Por supuesto que admitían que a Caroline le gustaba la música –o al menos que debía gustarle– pero incluso eso, como para todo lo demás, era una persona fría e indignantemente práctica; en eso, como en lo demás, ella consideraba que podía tener todo bajo control. Quién sino ella, siempre dueña de sí misma, ella, que jamás perdería la cordura y seguiría dirigiendo a jardineros y empleados como siempre, podría ser quien fuera a retenerlo. Otros sospechaban que eran esas precisamente las razones por las que había logrado convencerlo de hospedarse allí. Y eso los molestaba aún más.
La imperturbabilidad de Caroline, su capacidad y su éxito exasperaban a la gente porque sabían que todo lo había logrado sola. Había respondido siempre a las cosas que la vida le exigía con temple, y de esa forma se había labrado un lugar de poder y dominio. Esas eran las razones, suponían todos, por las que había logrado casarse con Howard Noble.
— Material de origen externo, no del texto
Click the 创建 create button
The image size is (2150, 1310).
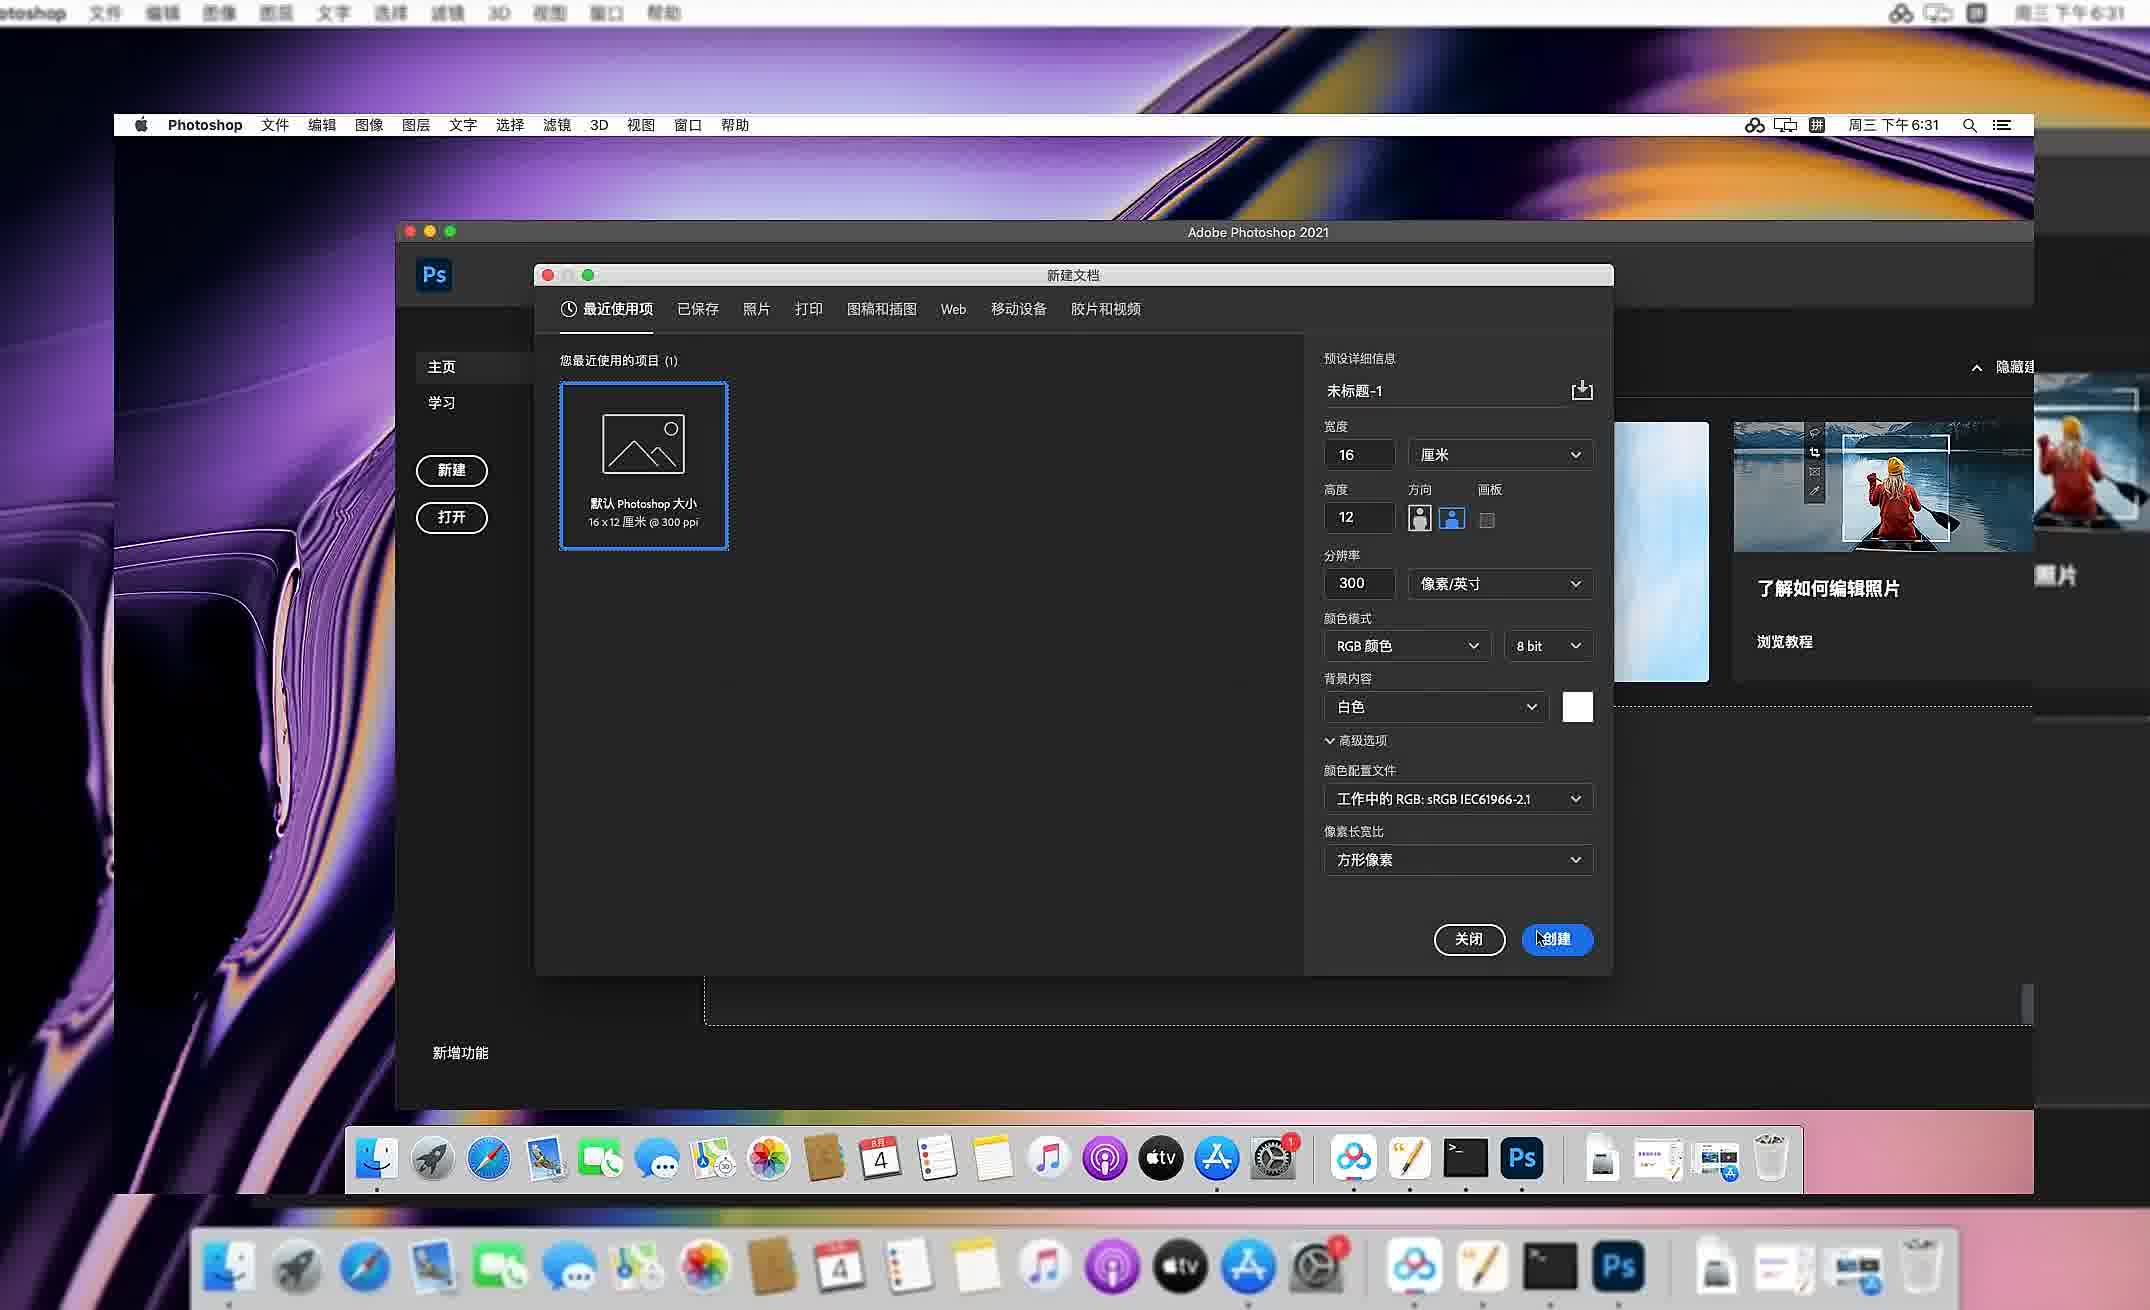click(1557, 939)
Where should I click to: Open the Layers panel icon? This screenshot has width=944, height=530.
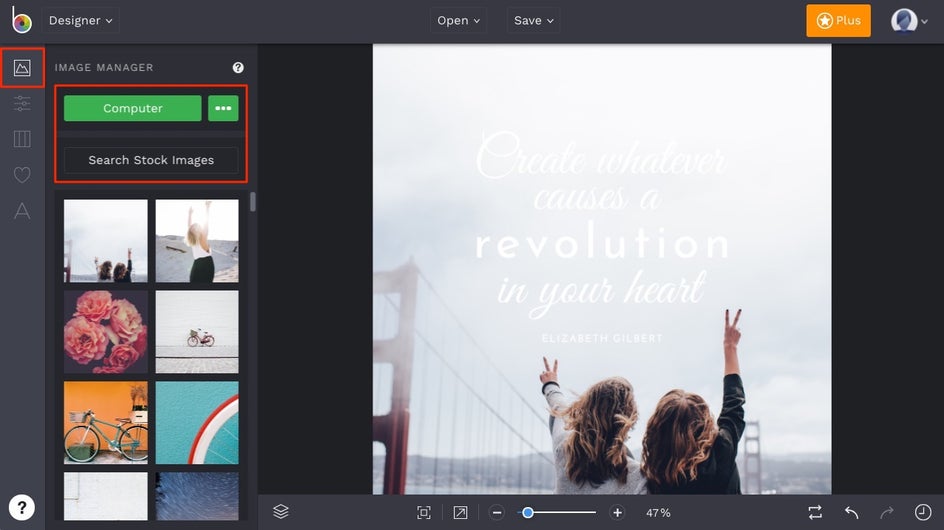(281, 512)
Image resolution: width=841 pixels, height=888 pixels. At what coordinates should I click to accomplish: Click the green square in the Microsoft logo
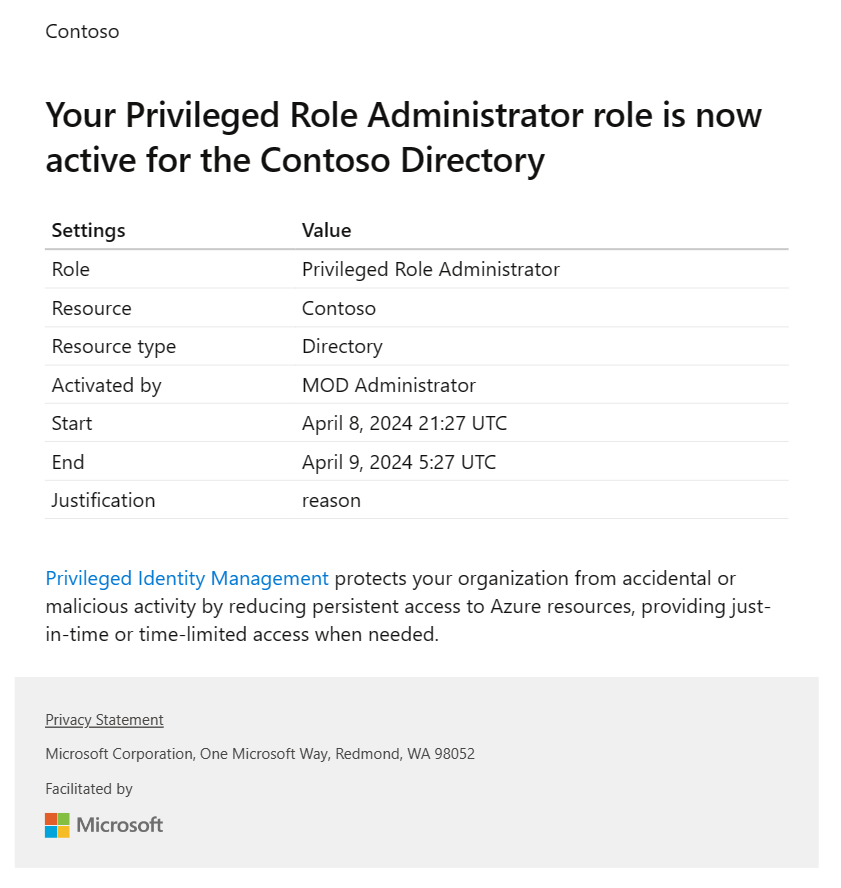(x=63, y=819)

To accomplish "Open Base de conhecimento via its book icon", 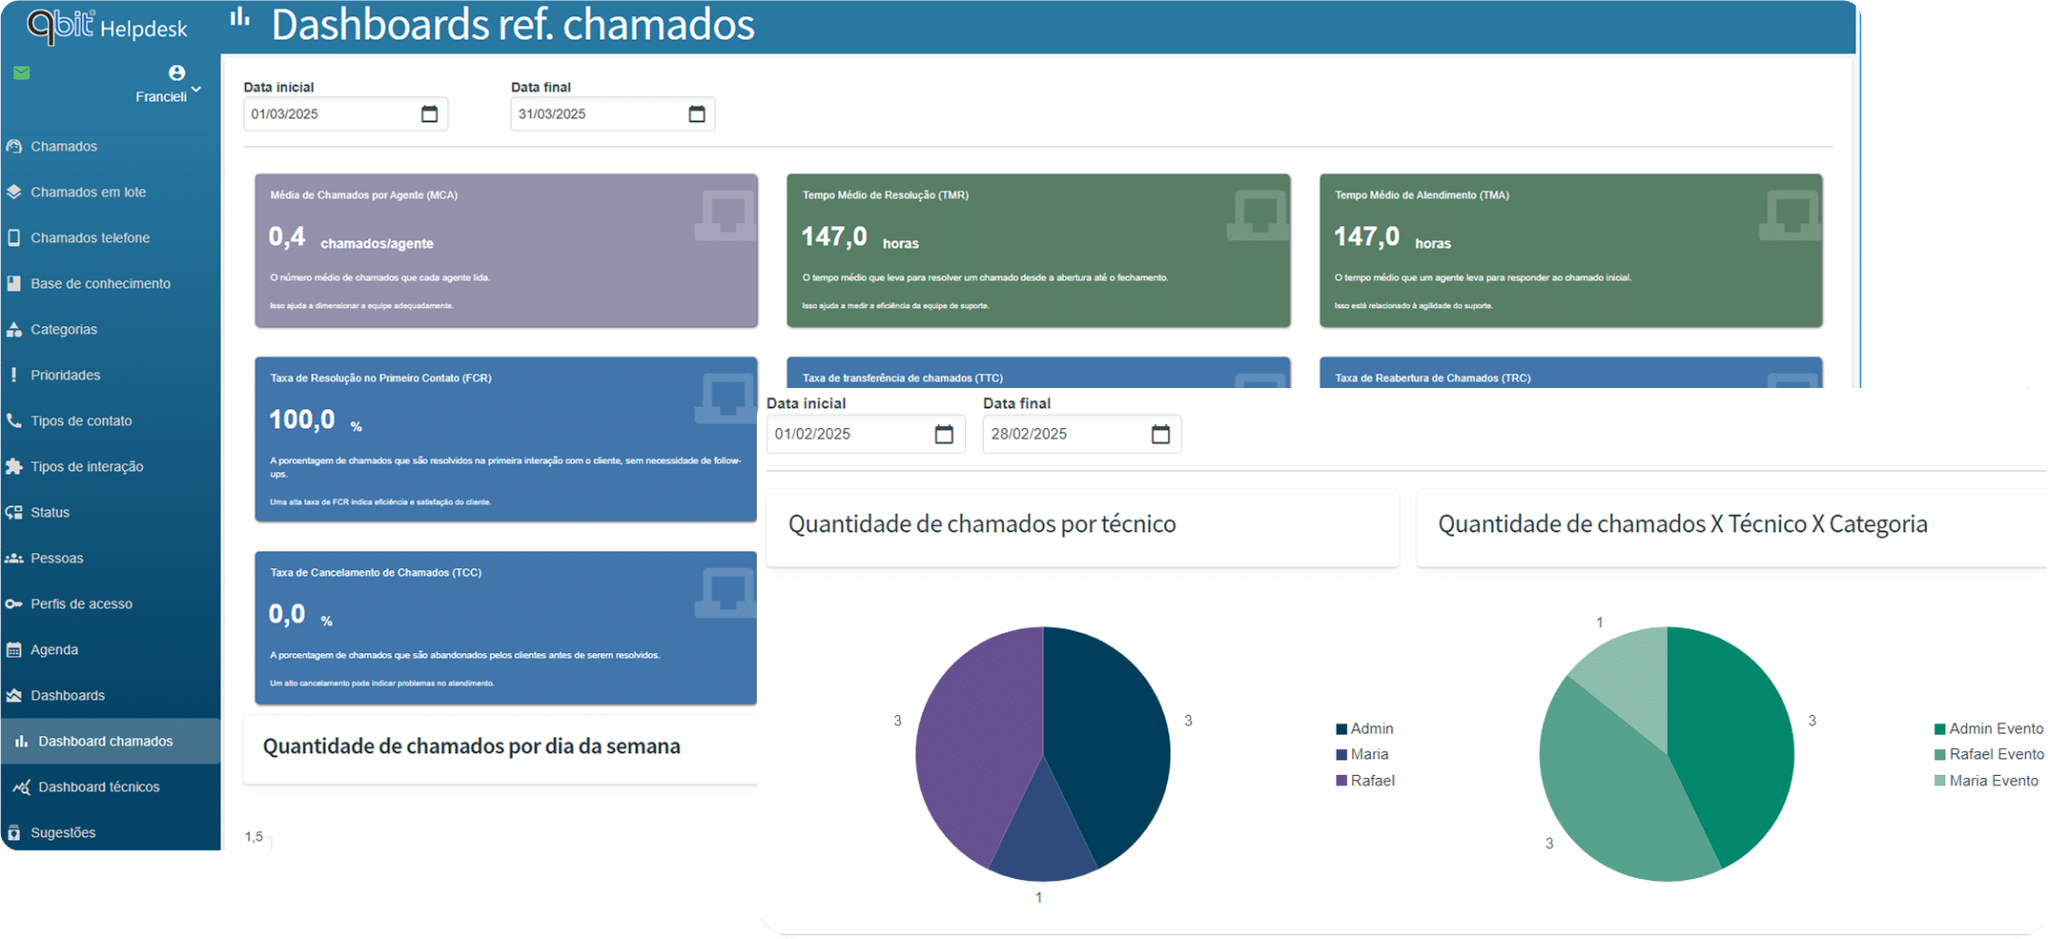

A las mujeres que no sobrellevaban la vida como Caroline, que no manejaban tan bien ni su fortuna ni a sus maridos, que no se creían tan saludables y no se veían tan bien, o que no podían manejar a sus hijos con tanta facilidad o darle un toque de distinción a todo lo que hacían, les gustaba decir que Caroline era materialista y la describían como alguien seca y severa.
Esta impresión de cálculo, de seguir reglas tan firmes como definidas que Caroline daba a los demás estaba lejos de ser falsa; pero haría falta señalar que ninguno de ellos podía conocer las extenuantes circunstancias que la habían llevado a ser de esa manera.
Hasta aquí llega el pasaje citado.